Please copy each line of the records below that holds the word "computer".
--- DATA TO USE ---
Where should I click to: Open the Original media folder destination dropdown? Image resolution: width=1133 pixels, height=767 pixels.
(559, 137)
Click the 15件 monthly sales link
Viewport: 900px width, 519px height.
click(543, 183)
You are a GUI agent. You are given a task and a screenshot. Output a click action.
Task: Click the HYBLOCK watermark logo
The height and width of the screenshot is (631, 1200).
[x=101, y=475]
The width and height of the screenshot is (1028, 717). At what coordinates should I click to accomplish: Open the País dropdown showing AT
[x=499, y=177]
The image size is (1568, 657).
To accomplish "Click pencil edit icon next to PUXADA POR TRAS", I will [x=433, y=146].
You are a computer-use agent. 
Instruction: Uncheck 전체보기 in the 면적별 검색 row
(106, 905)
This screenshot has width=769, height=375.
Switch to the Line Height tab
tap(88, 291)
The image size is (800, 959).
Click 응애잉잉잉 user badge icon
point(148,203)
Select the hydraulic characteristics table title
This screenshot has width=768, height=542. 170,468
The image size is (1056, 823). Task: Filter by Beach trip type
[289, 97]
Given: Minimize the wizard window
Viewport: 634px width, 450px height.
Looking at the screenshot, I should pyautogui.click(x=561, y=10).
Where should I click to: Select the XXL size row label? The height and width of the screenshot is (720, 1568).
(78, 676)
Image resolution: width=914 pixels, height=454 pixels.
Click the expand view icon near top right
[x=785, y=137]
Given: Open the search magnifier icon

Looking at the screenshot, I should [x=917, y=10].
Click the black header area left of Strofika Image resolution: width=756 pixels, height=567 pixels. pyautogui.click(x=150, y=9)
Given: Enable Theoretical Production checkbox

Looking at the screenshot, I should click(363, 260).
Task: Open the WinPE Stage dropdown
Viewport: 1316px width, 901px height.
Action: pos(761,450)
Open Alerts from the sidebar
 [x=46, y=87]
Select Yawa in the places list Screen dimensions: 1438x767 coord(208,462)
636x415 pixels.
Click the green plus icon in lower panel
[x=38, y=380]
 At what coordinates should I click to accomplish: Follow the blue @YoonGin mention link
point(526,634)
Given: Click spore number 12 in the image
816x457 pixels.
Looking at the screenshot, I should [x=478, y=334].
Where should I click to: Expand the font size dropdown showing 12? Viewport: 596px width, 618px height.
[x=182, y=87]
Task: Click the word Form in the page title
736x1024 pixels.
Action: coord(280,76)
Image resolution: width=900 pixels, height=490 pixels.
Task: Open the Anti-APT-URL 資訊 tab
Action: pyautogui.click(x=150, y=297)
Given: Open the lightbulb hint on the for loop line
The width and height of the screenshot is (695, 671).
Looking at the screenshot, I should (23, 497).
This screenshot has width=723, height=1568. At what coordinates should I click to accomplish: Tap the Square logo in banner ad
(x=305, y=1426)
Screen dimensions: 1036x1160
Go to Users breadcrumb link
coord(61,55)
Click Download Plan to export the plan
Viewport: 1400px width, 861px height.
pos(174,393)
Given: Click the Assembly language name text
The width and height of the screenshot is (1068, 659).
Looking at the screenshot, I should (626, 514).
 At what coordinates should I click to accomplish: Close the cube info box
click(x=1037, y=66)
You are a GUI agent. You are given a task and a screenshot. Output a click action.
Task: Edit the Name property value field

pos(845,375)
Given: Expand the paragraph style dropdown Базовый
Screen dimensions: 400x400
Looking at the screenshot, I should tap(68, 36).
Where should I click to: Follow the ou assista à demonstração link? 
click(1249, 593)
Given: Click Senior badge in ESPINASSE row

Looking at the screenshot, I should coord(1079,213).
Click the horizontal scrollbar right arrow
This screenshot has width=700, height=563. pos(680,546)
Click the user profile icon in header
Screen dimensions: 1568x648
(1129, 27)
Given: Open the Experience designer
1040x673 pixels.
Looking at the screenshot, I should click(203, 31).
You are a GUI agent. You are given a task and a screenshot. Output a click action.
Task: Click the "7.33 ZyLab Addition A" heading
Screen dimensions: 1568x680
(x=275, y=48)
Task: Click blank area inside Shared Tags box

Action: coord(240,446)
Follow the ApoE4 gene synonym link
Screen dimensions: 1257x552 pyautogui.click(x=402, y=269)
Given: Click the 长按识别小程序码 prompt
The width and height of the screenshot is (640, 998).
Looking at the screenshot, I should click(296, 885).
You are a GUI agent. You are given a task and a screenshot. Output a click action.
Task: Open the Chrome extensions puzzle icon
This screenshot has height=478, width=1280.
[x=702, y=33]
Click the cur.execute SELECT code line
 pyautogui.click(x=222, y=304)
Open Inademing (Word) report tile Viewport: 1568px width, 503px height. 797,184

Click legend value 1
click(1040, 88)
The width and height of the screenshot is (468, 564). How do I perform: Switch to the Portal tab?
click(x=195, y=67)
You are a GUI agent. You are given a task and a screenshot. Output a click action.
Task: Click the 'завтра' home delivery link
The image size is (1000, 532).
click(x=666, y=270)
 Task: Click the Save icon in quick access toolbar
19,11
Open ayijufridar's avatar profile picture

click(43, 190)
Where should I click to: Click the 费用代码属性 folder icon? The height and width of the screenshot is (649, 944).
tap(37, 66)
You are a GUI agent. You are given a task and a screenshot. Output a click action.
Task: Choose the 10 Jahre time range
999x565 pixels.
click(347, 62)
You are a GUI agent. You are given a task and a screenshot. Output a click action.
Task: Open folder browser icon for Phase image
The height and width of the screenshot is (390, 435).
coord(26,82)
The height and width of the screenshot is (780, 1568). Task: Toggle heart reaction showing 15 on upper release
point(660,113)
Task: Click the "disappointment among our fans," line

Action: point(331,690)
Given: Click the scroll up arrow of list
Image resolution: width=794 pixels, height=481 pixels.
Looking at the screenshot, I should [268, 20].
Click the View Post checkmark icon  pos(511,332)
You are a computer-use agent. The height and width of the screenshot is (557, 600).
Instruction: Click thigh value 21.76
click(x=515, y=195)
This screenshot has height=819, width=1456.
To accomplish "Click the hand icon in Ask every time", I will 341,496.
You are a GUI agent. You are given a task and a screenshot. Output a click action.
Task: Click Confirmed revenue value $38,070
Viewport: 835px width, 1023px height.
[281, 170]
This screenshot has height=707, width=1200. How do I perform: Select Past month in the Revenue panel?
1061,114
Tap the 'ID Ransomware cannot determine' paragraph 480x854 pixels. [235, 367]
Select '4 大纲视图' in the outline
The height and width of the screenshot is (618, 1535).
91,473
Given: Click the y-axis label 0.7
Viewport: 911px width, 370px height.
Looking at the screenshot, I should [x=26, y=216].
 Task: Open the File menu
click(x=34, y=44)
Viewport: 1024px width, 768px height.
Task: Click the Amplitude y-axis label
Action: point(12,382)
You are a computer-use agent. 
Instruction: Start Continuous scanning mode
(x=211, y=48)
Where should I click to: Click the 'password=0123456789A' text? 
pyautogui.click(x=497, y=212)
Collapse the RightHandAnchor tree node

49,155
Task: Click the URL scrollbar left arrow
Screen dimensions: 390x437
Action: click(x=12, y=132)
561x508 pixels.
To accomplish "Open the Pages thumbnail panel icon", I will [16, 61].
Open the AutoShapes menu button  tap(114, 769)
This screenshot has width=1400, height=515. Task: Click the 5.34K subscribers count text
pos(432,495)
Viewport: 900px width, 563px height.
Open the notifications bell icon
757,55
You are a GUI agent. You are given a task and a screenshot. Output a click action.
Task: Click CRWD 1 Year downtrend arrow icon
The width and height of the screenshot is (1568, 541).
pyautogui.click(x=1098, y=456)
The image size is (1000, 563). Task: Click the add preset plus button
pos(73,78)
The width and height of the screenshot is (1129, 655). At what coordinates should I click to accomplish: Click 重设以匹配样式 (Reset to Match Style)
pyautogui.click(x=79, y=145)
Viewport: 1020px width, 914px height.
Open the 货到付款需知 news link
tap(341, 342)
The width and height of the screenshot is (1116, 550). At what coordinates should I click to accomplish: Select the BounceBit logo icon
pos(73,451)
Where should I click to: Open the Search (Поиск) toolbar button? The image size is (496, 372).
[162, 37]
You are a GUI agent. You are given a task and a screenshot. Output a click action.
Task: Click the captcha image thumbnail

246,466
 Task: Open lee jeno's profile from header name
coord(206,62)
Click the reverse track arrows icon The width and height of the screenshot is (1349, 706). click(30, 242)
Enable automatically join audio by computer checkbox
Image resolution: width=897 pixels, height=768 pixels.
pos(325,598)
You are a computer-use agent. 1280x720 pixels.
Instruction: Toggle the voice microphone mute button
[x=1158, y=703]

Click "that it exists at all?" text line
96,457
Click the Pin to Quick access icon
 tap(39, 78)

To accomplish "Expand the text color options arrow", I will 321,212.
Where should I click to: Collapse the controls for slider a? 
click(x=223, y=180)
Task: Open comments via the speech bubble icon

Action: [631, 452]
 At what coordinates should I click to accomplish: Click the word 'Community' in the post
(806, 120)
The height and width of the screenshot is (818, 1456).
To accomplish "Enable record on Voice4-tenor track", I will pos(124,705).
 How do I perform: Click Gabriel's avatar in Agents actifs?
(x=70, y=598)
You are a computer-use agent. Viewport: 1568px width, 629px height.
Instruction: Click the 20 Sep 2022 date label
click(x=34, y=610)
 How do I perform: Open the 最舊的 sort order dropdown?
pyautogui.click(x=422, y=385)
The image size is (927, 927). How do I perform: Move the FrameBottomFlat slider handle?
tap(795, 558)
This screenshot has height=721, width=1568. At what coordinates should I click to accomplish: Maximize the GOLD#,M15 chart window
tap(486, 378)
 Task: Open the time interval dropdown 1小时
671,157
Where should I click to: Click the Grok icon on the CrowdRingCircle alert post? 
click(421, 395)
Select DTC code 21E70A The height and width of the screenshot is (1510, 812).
---
# ANSWER:
You are a computer-use agent. 
You are a computer-use agent. The height and width of the screenshot is (557, 600).
You are a computer-use agent. 
Enable automatically join audio by computer checkbox
You are a computer-use agent. 1280x720 pixels.
You are a computer-use agent. Viewport: 1568px width, 629px height.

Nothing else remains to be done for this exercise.